Modern gaming on the Xbox 360 empowers the player so much; even more so with the dawn of Kindle control. Whilst most games are happy to put you in control of a super human bald space marine, Babel Rising gives you the greatest accolade of all and makes you a God. God games usually have you helping the denizens of Earth by building up civilisations and on occasion laying the smack down to any pesky people who step out of line. In Babel Rising you are an angry God who is enraged by the humans trying to build a tower tall enough to reach you. Rather than sweeping the tower away in one mighty push you partake is a Real Time Tower Defence game.
Babel Rising is a game that plays similarly across all the different modes; survival, campaign, co-op. You must use up to 4 sets of powers to slow down and kill as many humans as you can before they finish the tower. You have localised powers that take out one or two enemies, trail powers that can mow down a line, and super powers that bring devastation upon many. With the control pad, the powers are let loose by pushing the required buttons. With Kinect you will need to wave you hands around like a surprised ape.
The game plays so much better with the traditional control pad, the camera is easier to move and the powers far more precise. The Kinect feels far too loose and you end up missing as many enemies as hitting. Seeing as the game is the same difficulty with whichever control you choose it is almost an impossible challenge to win in the later levels if you use motion control. The gameplay itself does not differ; a heavy slog of killing wave after wave of enemies – it soon becomes boring, especially when levels can take 20 minutes to complete.

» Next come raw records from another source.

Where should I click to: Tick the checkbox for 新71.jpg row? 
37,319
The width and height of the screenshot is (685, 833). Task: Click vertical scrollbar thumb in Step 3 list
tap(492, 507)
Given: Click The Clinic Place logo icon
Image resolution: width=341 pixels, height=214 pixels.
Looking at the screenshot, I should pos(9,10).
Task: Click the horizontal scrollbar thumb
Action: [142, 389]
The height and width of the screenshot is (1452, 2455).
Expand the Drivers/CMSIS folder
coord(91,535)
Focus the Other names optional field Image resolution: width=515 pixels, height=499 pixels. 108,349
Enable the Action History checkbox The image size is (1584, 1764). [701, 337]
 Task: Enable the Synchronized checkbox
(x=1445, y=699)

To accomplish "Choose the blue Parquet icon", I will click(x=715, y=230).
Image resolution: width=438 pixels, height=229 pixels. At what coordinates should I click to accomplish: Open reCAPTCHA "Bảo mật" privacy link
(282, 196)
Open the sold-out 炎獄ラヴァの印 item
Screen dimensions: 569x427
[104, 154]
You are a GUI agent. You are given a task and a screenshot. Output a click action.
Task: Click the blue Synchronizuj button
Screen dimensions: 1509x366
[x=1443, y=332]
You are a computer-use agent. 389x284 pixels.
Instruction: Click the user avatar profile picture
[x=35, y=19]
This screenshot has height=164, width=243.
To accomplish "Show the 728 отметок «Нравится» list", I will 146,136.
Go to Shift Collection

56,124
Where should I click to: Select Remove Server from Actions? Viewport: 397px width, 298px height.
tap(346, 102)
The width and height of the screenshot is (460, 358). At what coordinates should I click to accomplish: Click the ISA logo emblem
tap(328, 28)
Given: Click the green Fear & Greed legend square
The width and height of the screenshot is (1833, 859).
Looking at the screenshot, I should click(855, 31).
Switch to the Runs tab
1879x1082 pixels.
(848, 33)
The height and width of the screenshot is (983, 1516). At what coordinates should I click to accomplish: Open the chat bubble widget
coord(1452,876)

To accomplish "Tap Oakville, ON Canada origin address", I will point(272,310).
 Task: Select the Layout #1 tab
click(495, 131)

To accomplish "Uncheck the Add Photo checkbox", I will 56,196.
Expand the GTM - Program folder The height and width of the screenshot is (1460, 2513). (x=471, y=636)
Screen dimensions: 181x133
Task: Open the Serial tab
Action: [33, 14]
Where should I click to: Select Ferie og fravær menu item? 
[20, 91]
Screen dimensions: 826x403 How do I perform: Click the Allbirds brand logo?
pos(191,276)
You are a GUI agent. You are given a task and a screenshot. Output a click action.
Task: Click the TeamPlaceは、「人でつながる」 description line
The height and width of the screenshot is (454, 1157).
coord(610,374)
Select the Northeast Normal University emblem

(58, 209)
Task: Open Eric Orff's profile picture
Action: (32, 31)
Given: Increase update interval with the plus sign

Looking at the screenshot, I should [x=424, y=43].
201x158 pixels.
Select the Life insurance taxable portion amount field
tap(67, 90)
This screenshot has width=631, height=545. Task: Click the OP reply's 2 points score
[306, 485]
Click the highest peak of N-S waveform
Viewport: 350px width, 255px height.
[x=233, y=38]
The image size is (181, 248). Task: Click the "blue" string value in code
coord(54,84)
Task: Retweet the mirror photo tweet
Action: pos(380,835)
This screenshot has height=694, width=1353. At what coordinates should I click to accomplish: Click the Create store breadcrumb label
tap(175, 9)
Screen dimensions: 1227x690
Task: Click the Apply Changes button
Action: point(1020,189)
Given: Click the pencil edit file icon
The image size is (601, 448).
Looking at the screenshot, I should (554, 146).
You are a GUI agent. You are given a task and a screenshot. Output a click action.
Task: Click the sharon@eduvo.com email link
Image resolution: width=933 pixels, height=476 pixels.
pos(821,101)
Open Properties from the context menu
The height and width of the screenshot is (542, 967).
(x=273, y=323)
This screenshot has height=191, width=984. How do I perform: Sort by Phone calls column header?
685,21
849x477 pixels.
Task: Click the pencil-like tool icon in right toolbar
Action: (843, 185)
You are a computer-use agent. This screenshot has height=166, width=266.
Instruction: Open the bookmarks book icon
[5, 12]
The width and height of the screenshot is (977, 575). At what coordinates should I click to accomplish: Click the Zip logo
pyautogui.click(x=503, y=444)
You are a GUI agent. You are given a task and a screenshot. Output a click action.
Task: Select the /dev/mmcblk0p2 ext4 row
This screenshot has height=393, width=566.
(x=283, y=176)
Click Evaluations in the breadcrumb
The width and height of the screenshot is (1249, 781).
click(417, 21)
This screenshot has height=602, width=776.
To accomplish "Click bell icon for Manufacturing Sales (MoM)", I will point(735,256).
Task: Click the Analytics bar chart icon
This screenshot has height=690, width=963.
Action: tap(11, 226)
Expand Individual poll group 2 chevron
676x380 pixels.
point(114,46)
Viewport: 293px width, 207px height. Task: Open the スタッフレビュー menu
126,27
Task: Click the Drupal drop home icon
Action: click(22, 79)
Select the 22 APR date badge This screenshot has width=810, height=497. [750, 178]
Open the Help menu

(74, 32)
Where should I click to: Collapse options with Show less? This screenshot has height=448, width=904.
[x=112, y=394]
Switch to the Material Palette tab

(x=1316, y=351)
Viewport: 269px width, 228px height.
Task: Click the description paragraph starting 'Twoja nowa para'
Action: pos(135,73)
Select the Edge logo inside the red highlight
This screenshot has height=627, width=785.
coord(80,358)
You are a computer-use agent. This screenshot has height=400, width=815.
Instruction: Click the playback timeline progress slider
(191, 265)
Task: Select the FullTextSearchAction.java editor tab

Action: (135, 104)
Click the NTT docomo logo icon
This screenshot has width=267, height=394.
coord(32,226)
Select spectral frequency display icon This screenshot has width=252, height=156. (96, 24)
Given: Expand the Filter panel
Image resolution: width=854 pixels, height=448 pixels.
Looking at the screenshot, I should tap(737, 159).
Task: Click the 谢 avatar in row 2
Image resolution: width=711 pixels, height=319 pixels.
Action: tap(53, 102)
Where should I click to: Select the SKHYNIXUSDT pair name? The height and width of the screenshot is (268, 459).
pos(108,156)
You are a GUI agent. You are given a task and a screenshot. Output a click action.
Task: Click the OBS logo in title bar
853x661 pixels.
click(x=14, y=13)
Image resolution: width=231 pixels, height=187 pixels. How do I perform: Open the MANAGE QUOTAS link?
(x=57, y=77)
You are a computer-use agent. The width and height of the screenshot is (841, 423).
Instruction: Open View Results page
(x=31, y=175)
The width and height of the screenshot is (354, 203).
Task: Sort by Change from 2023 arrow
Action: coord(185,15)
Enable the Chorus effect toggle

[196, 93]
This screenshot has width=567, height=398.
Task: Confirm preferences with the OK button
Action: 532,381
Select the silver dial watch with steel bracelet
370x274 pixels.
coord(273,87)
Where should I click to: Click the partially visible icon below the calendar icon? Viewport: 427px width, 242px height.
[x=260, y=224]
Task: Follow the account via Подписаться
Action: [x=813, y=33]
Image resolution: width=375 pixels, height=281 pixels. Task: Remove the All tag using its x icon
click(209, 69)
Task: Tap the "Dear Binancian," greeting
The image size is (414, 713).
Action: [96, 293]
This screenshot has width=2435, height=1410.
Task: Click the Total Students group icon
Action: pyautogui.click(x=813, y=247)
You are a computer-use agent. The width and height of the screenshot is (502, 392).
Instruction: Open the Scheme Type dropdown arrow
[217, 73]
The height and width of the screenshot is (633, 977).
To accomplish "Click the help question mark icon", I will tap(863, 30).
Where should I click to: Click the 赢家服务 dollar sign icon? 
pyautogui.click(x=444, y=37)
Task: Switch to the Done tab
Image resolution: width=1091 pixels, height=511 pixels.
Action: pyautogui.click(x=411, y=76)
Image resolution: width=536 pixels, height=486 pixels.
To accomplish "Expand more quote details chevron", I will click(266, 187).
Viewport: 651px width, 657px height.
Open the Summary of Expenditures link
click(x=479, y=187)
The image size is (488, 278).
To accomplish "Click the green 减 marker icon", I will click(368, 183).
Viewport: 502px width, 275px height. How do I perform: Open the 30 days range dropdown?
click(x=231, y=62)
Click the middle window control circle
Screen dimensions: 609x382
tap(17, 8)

You may wonder why I have covered Kinect controls so early in the review. It is because I want you to digest the information and forget it – Kinect is not available to use in co-op. In fact, if you have your Kinect plugged in you will find the co-op mode pretty hard to find, it only appears when using the controller. Therefore, reset the 360, unplug the Kinect and start the game again. Now we can play co-op, but you will have to drill through the menus to find it – start game – multiplayer (which looks like versus only from the image) – co-op. The fact that searching for the mode is so cumbersome may give you a hint about the quality…
Combine thy powers
Babel Rising’s co-op mode is a splitscreen control pad only survival mode. You and a friend can choose between three types of level which have slight deviations on the same type of gameplay that dominates the solo modes. You must work together to try and slow down the humans as much as possible, therefore improving your survival time. The 4 major powers are split between the two players so that you must work in conjunction to get the best from them. Even on Easy the game is more manic than earlier single player missions, humans will ascend the tower from at least two directions and need constantly subduing – the best results will come with conversation and true co-operation.
However, the term co-operation is a little generous for this game. The constant threat of the human waves means that you spend most of your time panic killing, rather than discussing tactics. Perhaps with plenty of practice you will develop as a team, some powers do work well in conjunction, but the basic gameplay is so samey and boring that you may never learn to grow. How many times can you be bothered to mash the same four buttons over and over again for the slight reward of a longer survival time? It is the gameplay itself, and not the concept of co-op, that is the flaw with Babel Rising. What may be fun for 5 minutes on an iPad is not worth investing 20 minutes a go on 360.
As with so much in life, the co-op is better than the solo game types, for as long as it stays interesting. The split screen is clean and you can see plenty on your own half without feeling encroached upon. However, the fact that Survival is the only option available, and that become dull quickly, means that the co-op is a poor as the single player. More could have been done to improve co-op in the game – better linked powers, online service, and differing game types. You are left with a co-op mode that feels just like the Kinect controls – an afterthought. A relatively quick piece of coding added to a product to tick a bullet point on the box. We at Co-Optimus require a lot more from our co-op games if you think we are going to spend hard earned money on them.
Editor's Note: The Co-Optimus Co-Op Babel Rising was based on the Xbox 360 version of the game.